Il y a donc urgence à rendre la loi plus opérationnelle. 

Rôle renforcé du CE

Même si Philippe Portier y trouve quelques vertus, notamment "l'information des représentants du personnel". Le rôle du CE est ainsi renforcé. Il peut donner un avis sur les offres de reprise, être informé des réponses motivées de l’employeur aux offres reçues et recourir à l’assistance d’un expert de son choix rémunéré par l’entreprise. De plus, "la loi co-responsabilise les pouvoirs publics, locaux et nationaux". Si la procédure n’est pas respectée, les Direccte peuvent invalider les procédures de licenciement. Et demander le remboursement des aides publiques.

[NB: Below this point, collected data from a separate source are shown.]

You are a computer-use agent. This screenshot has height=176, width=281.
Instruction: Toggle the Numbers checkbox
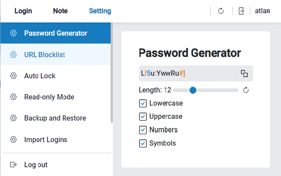143,130
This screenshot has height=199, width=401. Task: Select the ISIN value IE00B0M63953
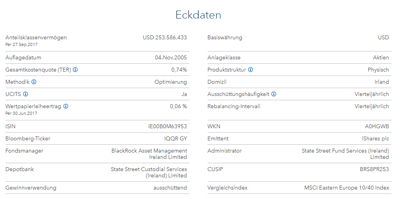165,126
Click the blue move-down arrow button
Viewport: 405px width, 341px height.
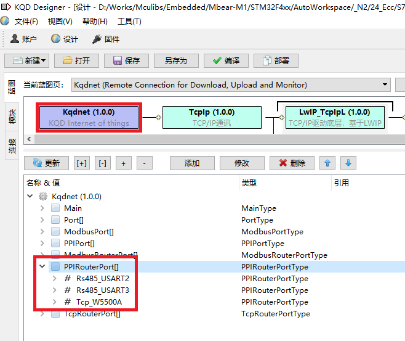click(348, 163)
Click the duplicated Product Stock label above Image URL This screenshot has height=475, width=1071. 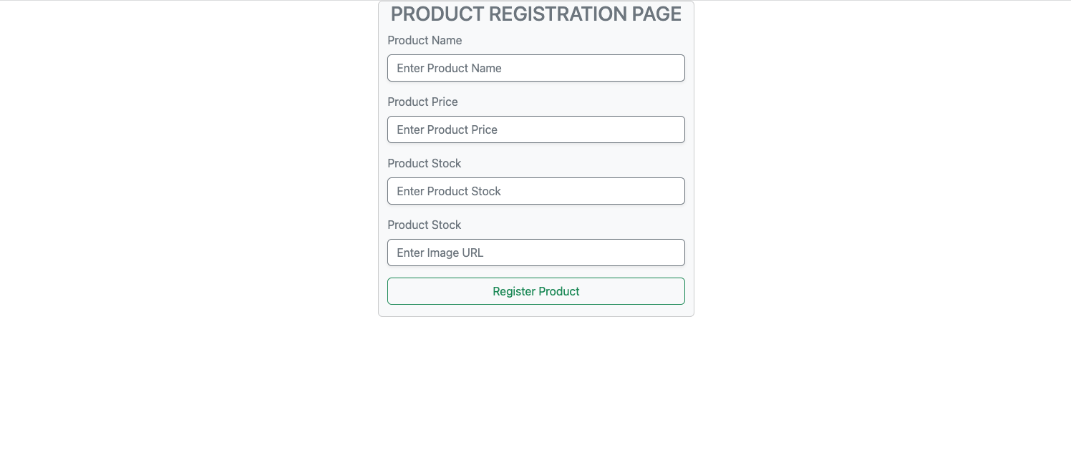pos(424,225)
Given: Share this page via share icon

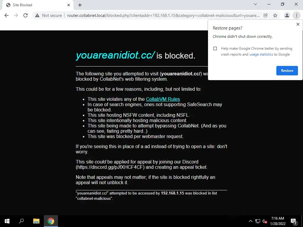Looking at the screenshot, I should 266,15.
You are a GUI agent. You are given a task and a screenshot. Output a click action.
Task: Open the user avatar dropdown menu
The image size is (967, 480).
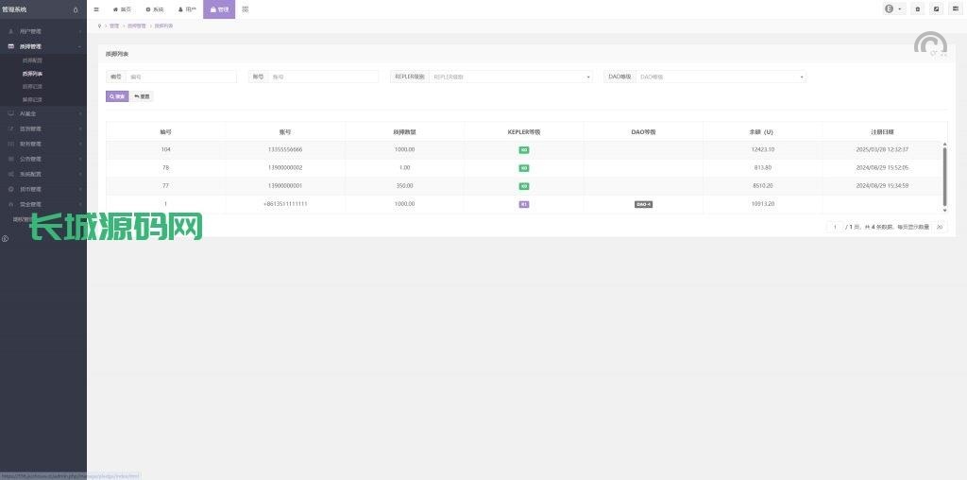(893, 9)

Déborah David pense, de son côté, que la loi Travail pourrait améliorer son efficacité. "Elle autorise, en effet, les entreprises qui cèdent une activité à procéder à un plan de sauvegarde de l’emploi avant le transfert des contrats de travail. Auparavant, tout acquéreur devait reprendre l’ensemble des salariés affectés à l’activité cédée". Reste à attendre les premiers résultats.